Many standardization efforts fail for various reasons. Some of these can be mitigated with an open culture and open-source software as a backbone. Some rules in this regard:
- Membership is for decision-making, not access: Some foundations focus too much on creating incentives for membership by granting (paying) members only access to definitions and source files. This drastically hinders adoption.
- Implementation code from the start: Even before a first definition is published, there must be (at least) freely accessible (better open-source) applications that use the definitions in industry-relevant scenarios to test the concepts.
- Building a community: It must be easy for interested parties to see the latest discussions and join them – easy in the sense of a few clicks, without interviews or sign-up forms! Platforms such as in-person events and online forums must be created for regular exchange among members.
Such rules should be established as early as possible because profit-oriented companies (without open-source principles) will inevitably try to gain an advantage from an upcoming standard by excluding newcomers.
Benefits of Open Development
I’ve spoken about open-source as if it’s a given that it’s beneficial – and I’ve assumed that the impacts of previous projects speak for themselves. However, closed development certainly has its advantages, such as stricter control [footnote: The somewhat looser development model of open-source is well described in this groundbreaking article “The Cathedral and the Bazaar”]] and easier monetization. So what are the concrete benefits of opening up part of your intellectual property?
Regarding statistics, you can find many articles, such as from leading consulting firms like this one from McKinsey, showing that companies using open-source are more innovative. Specifically, I think these are the key benefits:
- Community Contributions: Users of your software will bring a variety of features and extensions that a single company cannot compete with. A great example is the difference between contributions to the open-source Stable Diffusion and the closed alternative DALL-E – as shown by Yannic Kilcher.
- Better Feedback: When users can analyze the code themselves and tinker with its inner workings, you benefit from deeper and faster feedback on quality – this can lead to dramatic improvements, particularly in security aspects. An alternative to open-sourcing key components could also be to have at least open access (such as the recent phenomenon ChatGPT, also see the article on user-centered innovation by Eric von Hippel).
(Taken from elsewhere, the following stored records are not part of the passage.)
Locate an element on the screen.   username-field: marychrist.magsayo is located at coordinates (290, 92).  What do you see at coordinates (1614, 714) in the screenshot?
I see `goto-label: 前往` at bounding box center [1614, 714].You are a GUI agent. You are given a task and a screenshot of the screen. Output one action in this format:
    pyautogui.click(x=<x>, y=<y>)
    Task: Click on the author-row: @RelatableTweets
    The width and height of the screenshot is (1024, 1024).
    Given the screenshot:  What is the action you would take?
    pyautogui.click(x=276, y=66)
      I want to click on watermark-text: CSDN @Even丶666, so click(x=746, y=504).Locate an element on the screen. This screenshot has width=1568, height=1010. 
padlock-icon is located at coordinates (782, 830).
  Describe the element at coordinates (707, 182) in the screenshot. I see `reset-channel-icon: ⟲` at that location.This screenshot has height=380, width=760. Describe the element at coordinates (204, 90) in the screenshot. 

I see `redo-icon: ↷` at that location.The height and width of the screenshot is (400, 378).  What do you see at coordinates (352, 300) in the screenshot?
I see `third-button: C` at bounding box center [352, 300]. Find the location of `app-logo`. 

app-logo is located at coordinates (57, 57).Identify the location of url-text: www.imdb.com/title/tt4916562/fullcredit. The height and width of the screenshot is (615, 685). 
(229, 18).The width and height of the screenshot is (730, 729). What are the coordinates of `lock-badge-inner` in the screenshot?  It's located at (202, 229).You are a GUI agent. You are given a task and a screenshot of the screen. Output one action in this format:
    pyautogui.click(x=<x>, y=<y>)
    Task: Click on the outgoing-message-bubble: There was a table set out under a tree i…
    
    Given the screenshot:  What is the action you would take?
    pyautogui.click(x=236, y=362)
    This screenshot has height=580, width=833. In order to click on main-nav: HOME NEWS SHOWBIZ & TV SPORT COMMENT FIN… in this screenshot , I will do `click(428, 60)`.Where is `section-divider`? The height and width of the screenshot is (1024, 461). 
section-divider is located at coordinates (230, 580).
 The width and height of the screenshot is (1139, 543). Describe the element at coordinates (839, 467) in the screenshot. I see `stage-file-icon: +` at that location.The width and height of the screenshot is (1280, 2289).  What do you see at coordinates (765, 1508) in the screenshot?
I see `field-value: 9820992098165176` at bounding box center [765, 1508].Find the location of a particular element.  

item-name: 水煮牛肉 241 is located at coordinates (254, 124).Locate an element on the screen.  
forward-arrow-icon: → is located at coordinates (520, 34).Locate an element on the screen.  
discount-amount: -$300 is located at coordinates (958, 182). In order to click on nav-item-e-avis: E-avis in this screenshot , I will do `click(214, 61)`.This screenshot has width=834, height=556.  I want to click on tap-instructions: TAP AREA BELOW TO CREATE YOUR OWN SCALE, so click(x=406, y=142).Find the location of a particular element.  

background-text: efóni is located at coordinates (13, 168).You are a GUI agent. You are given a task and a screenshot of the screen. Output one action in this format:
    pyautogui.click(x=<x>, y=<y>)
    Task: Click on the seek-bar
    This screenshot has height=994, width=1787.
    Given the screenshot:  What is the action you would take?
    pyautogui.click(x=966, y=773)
- Reputation: As already mentioned as a funding mechanism, contributing to open-source projects can help maintain or create a reputation as a thought leader in a specific field – for Wega, its SiLA contributions, for example, strengthened its image as an expert in lab digitization. Additionally, it makes the company much more attractive to aspiring engineers as an employer.
Many business leaders fear making anything open-source because they think it just means giving away their work for free. This mindset ignores the most valuable asset you retain – the expertise. Of course, this capital can also be stolen (i.e., "talent poaching"), but when it comes to talent, you must live with this risk anyway.
However, the most important aspect is well summarized in this article: "When we share our resources, work, and know-how in open-source, everyone benefits. But the companies that make the most of it are those that actively engage in open-source projects."
It is best to embark on an open-source journey without a direct profit in mind, but it’s good to be aware that this will also benefit your company’s bottom line in the long run. I encourage you to think about where open-source initiatives could make sense in your company.